What the task asks >>
Print out the entries that follow exactly, missing none.

Saved data entries >>
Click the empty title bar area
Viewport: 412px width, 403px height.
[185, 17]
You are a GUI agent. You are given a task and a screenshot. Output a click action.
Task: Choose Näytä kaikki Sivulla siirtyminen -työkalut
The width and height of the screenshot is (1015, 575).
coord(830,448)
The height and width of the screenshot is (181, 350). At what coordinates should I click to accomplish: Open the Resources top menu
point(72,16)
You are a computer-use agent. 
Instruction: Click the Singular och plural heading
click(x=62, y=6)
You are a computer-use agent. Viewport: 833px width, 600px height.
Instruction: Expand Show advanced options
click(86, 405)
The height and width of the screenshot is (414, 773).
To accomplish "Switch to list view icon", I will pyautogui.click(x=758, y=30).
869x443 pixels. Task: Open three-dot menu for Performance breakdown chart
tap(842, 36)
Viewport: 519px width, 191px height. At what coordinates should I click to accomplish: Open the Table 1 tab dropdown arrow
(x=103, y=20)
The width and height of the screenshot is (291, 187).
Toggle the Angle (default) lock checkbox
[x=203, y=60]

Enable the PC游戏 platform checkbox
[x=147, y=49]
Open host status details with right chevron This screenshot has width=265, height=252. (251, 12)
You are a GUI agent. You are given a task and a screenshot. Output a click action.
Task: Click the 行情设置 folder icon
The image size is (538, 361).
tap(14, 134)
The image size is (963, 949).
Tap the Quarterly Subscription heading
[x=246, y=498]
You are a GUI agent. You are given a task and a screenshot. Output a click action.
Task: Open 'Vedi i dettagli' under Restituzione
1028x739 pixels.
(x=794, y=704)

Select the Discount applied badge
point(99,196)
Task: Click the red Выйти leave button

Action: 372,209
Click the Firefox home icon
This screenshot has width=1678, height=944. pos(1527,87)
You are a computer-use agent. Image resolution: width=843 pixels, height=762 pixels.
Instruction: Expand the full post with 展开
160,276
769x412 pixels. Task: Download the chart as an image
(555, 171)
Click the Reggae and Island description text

Answer to the exercise >>
Click the empty title bar area
Viewport: 412px width, 403px height.
[185, 17]
You are a GUI agent. You are given a task and a screenshot. Output a click action.
Task: Choose Näytä kaikki Sivulla siirtyminen -työkalut
The width and height of the screenshot is (1015, 575).
coord(830,448)
The height and width of the screenshot is (181, 350). At what coordinates should I click to accomplish: Open the Resources top menu
point(72,16)
You are a computer-use agent. 
Instruction: Click the Singular och plural heading
click(x=62, y=6)
You are a computer-use agent. Viewport: 833px width, 600px height.
Instruction: Expand Show advanced options
click(86, 405)
The height and width of the screenshot is (414, 773).
To accomplish "Switch to list view icon", I will pyautogui.click(x=758, y=30).
869x443 pixels. Task: Open three-dot menu for Performance breakdown chart
tap(842, 36)
Viewport: 519px width, 191px height. At what coordinates should I click to accomplish: Open the Table 1 tab dropdown arrow
(x=103, y=20)
The width and height of the screenshot is (291, 187).
Toggle the Angle (default) lock checkbox
[x=203, y=60]

Enable the PC游戏 platform checkbox
[x=147, y=49]
Open host status details with right chevron This screenshot has width=265, height=252. (251, 12)
You are a GUI agent. You are given a task and a screenshot. Output a click action.
Task: Click the 行情设置 folder icon
The image size is (538, 361).
tap(14, 134)
The image size is (963, 949).
Tap the Quarterly Subscription heading
[x=246, y=498]
You are a GUI agent. You are given a task and a screenshot. Output a click action.
Task: Open 'Vedi i dettagli' under Restituzione
1028x739 pixels.
(x=794, y=704)

Select the Discount applied badge
point(99,196)
Task: Click the red Выйти leave button

Action: 372,209
Click the Firefox home icon
This screenshot has width=1678, height=944. pos(1527,87)
You are a computer-use agent. Image resolution: width=843 pixels, height=762 pixels.
Instruction: Expand the full post with 展开
160,276
769x412 pixels. Task: Download the chart as an image
(555, 171)
Click the Reggae and Island description text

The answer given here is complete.